Barbara Skarga (October 25, 1919 – September 18, 2009) was a Polish philosophy historian and philosopher who worked mainly in ethics and epistemology.

Biography 
Skarga was born in 1919 at Warsaw to a Calvinist family with gentry roots. Her sister was actress Hanna Skarżanka and brother was Edward Skarga. 
Skarga studied philosophy at Wilno University. During World War II she was a member of the resistance movement Armia Krajowa. In 1944 the Soviet NKVD arrested and sentenced her to ten years at the katorga. Afterwards, she was forced to live at a collective farm. She returned to Poland in 1955 and graduated in 1957 with a Ph.D. in philosophy at the University of Warsaw. In 1988 she became a full professor of philosophy.

○ ○ ○ ○ ○ ○ ○

REQUEST =
Answer these about the passage on Barbara Skarga:
(a) In which two fields did Skarga mainly work?
(b) Who was her sister?
(c) What sentence did the Soviet NKVD give her in 1944?

Dataset entries
○ ○ ○ ○ ○ ○ ○

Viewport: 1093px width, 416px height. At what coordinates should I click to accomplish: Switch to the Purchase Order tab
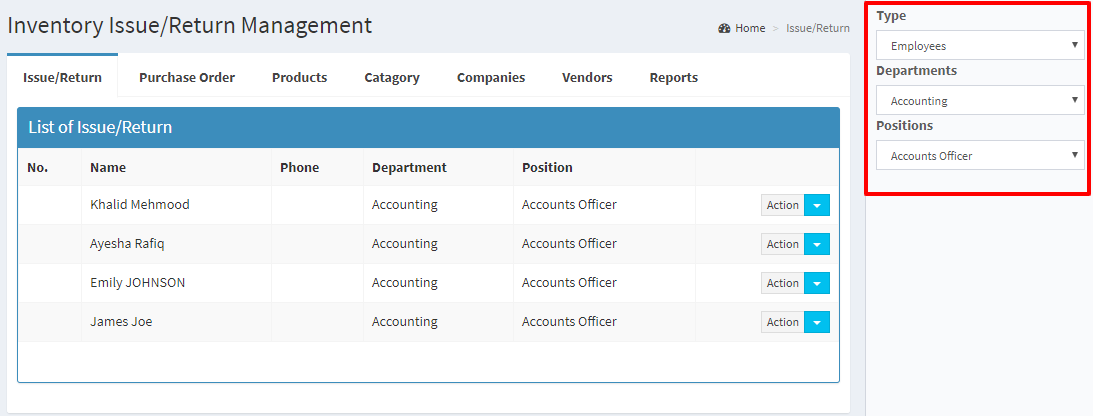tap(187, 77)
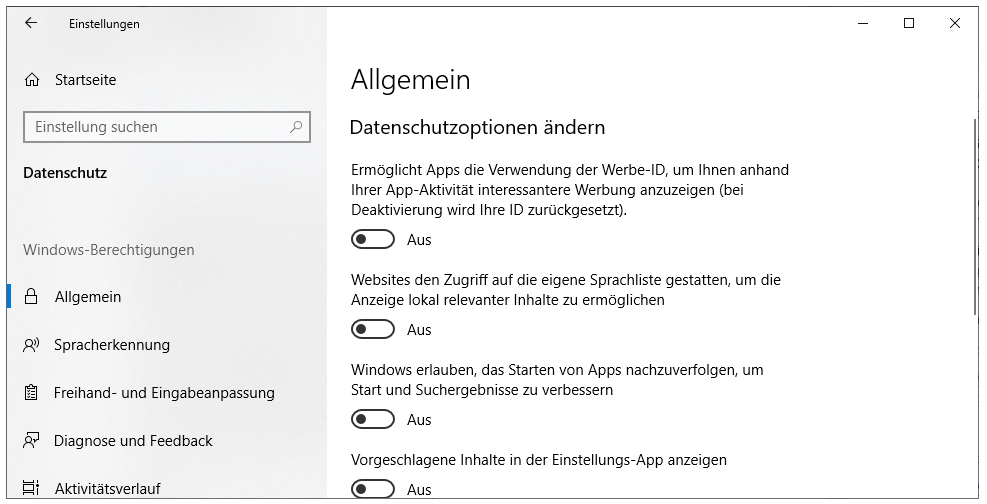Click the search magnifier icon
Image resolution: width=987 pixels, height=504 pixels.
coord(296,127)
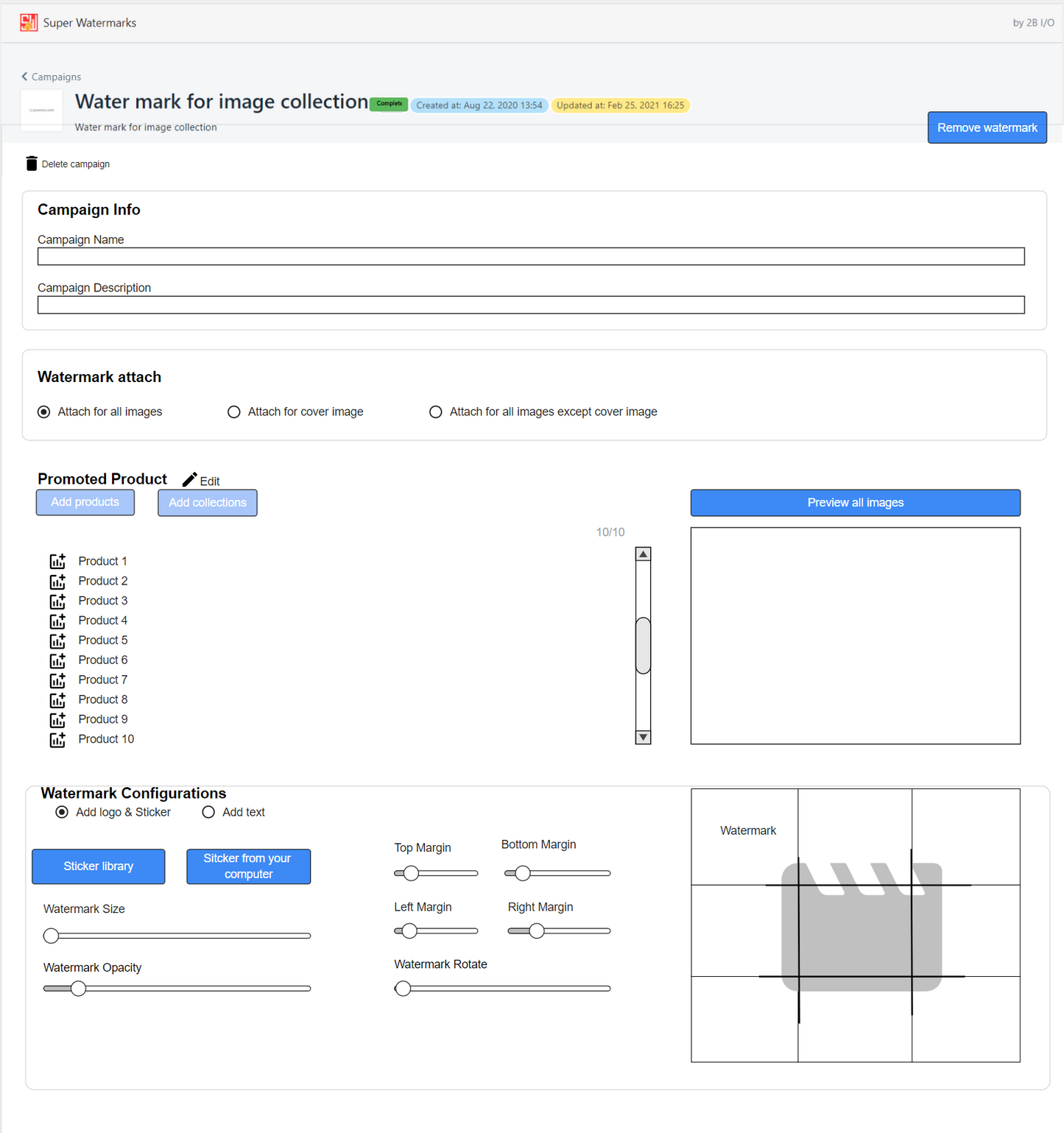Switch to Add text watermark mode
This screenshot has height=1133, width=1064.
click(x=208, y=812)
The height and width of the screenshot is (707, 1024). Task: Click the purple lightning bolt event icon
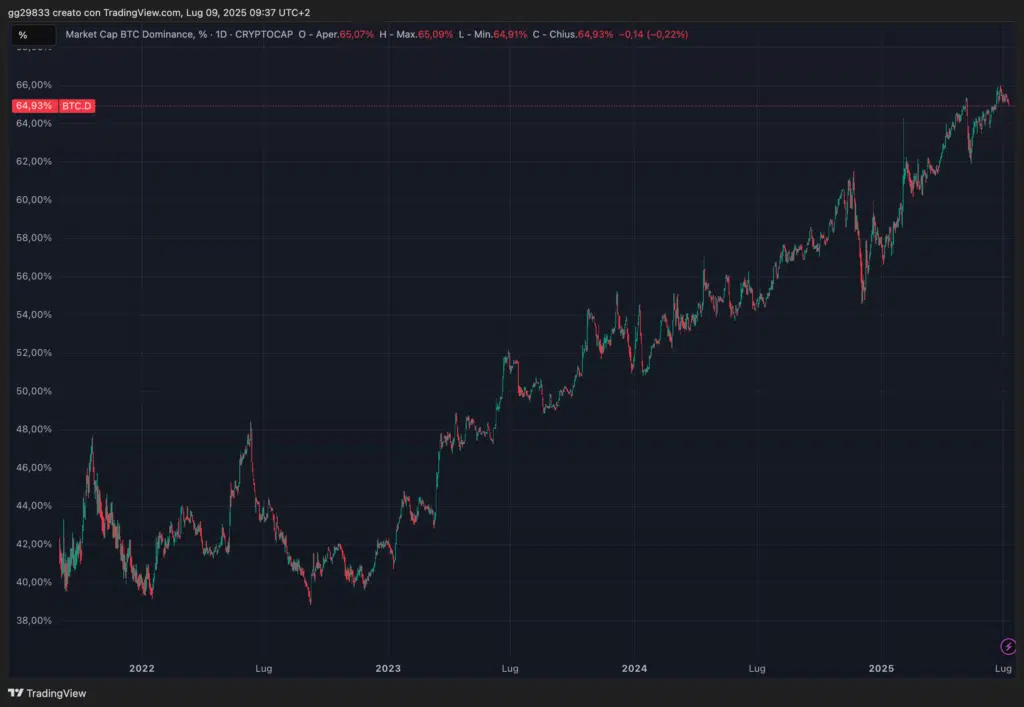1007,646
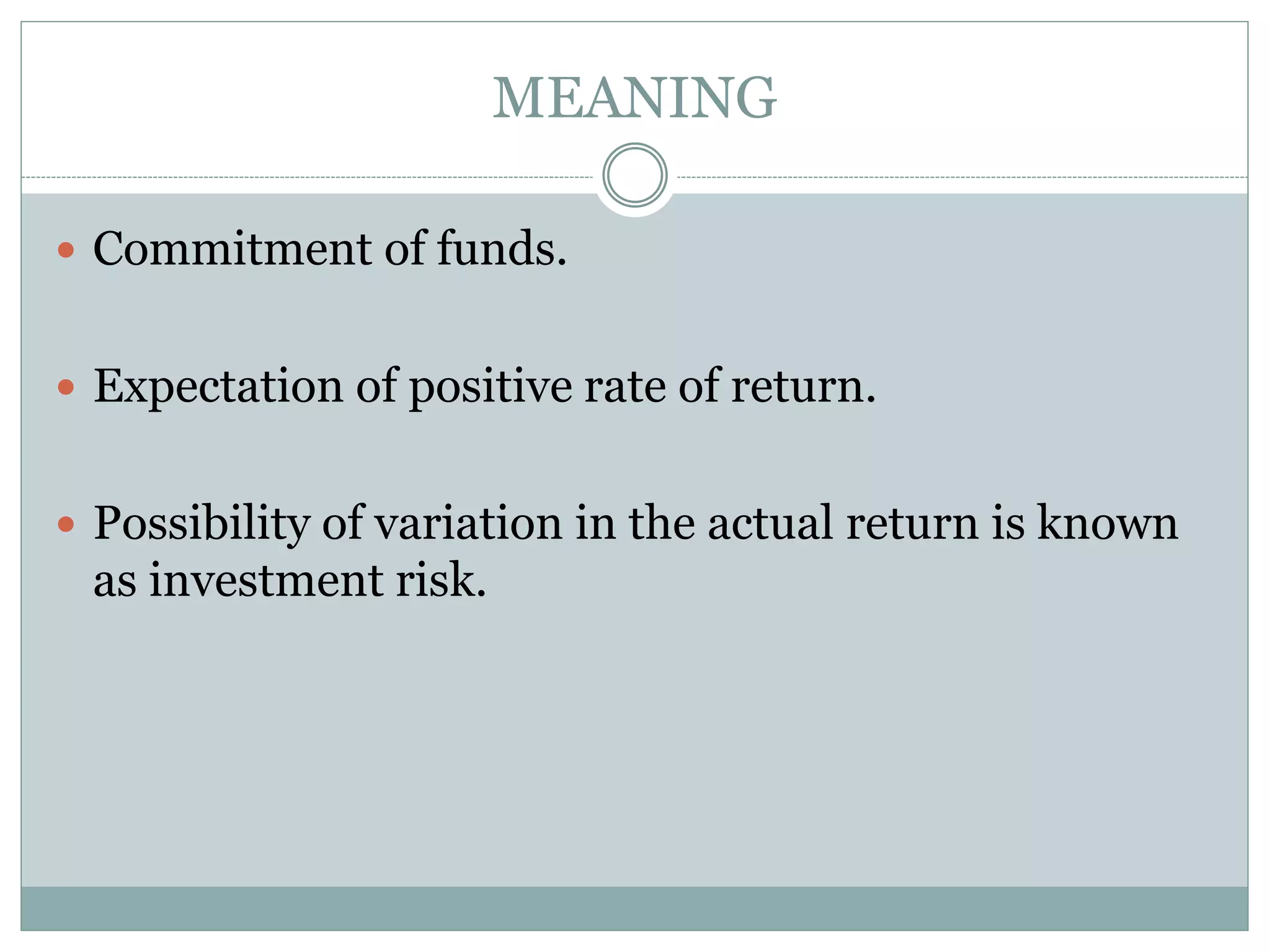This screenshot has width=1270, height=952.
Task: Click the empty gray area below the bullet text
Action: pos(634,744)
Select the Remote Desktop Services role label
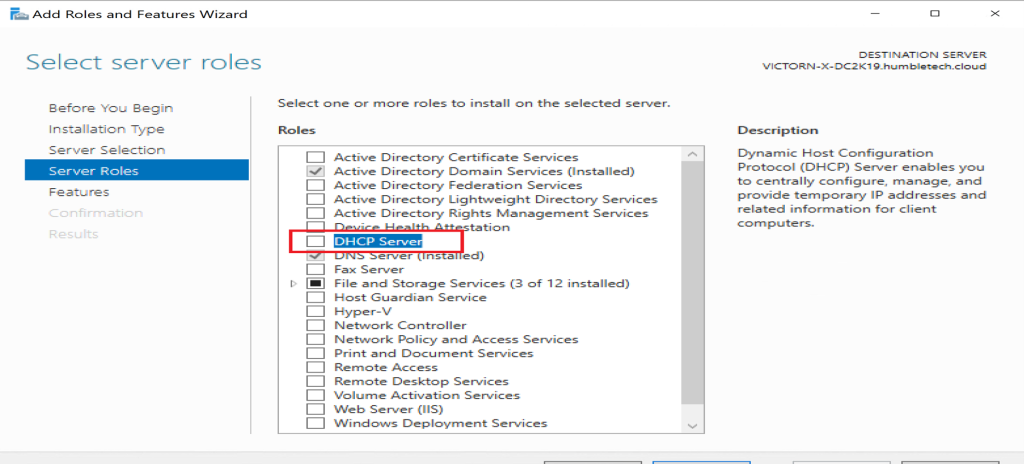The width and height of the screenshot is (1024, 464). [x=421, y=381]
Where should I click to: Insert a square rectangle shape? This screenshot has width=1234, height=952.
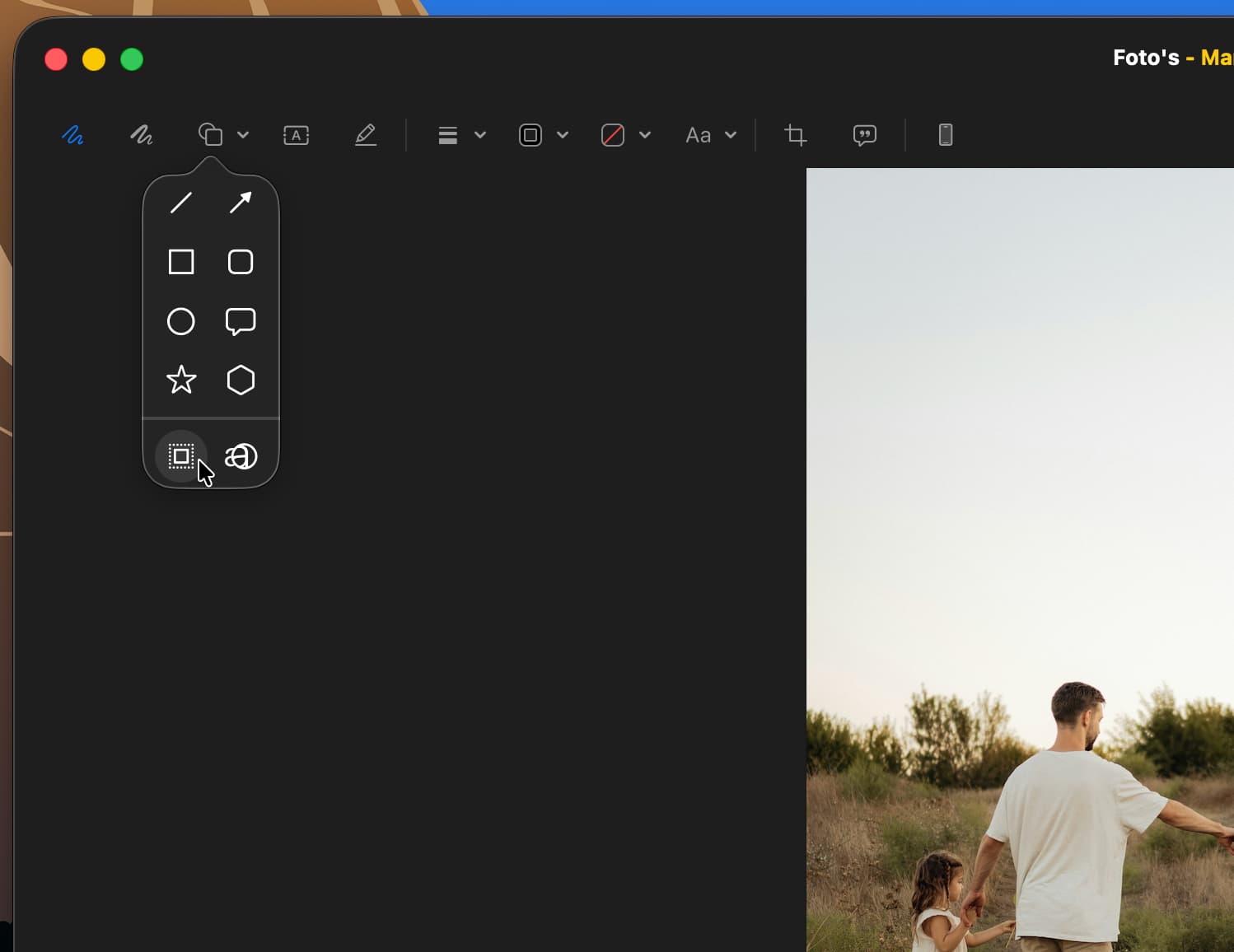point(181,262)
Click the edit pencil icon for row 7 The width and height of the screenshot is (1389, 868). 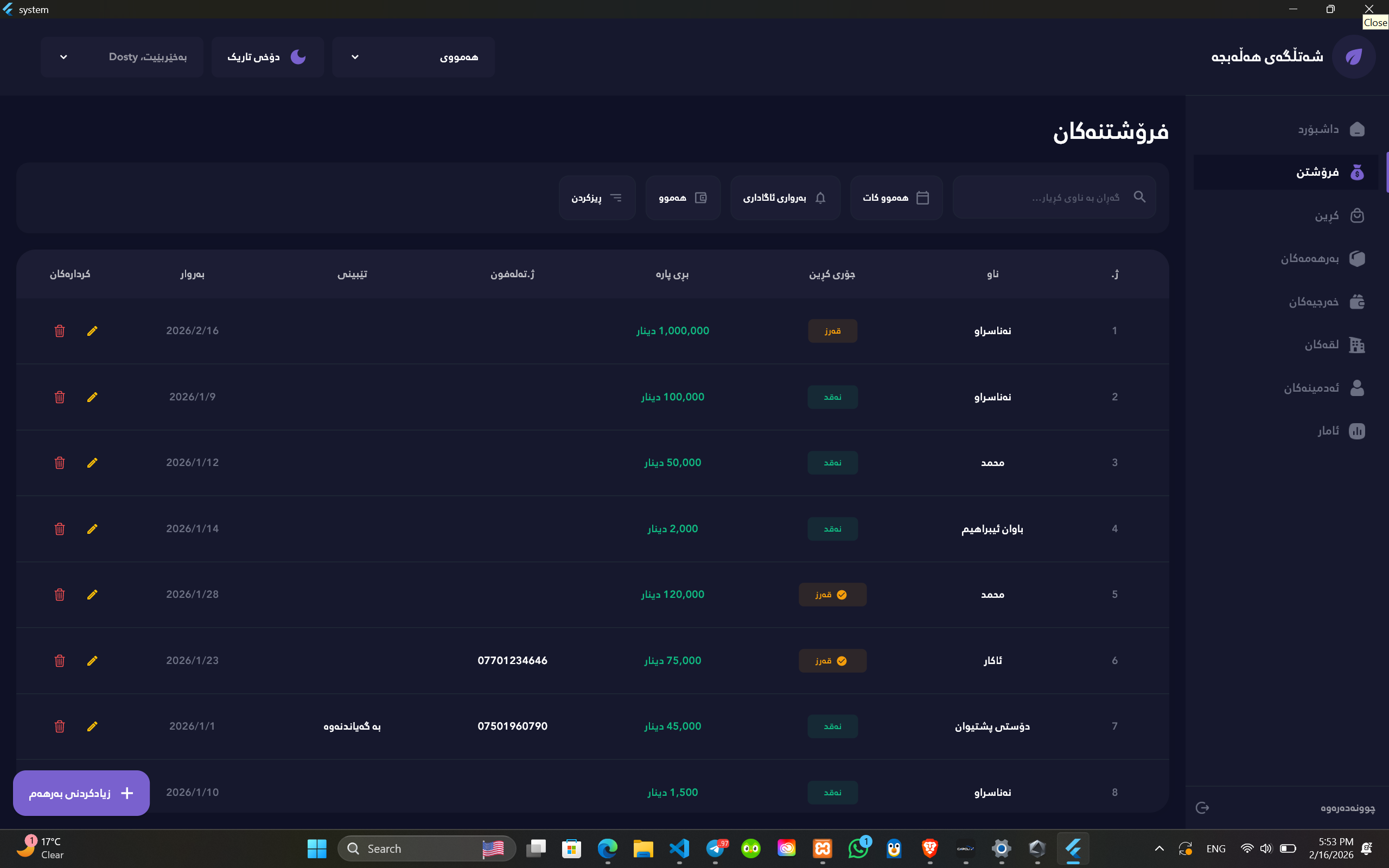click(x=92, y=726)
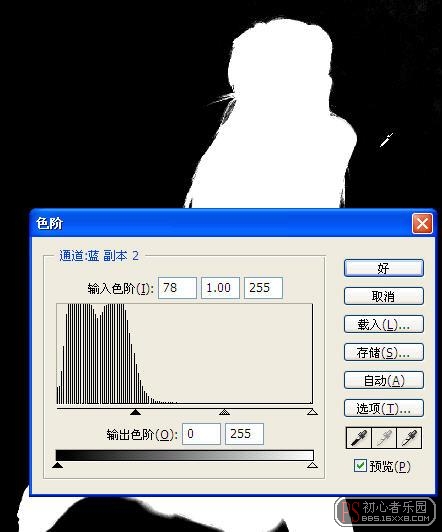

○ ○ ○ ○ ○ ○ ○

REPLY TO THE EXERCISE =
(a) Ethics and epistemology.
(b) Actress Hanna Skarżanka.
(c) Ten years at the katorga.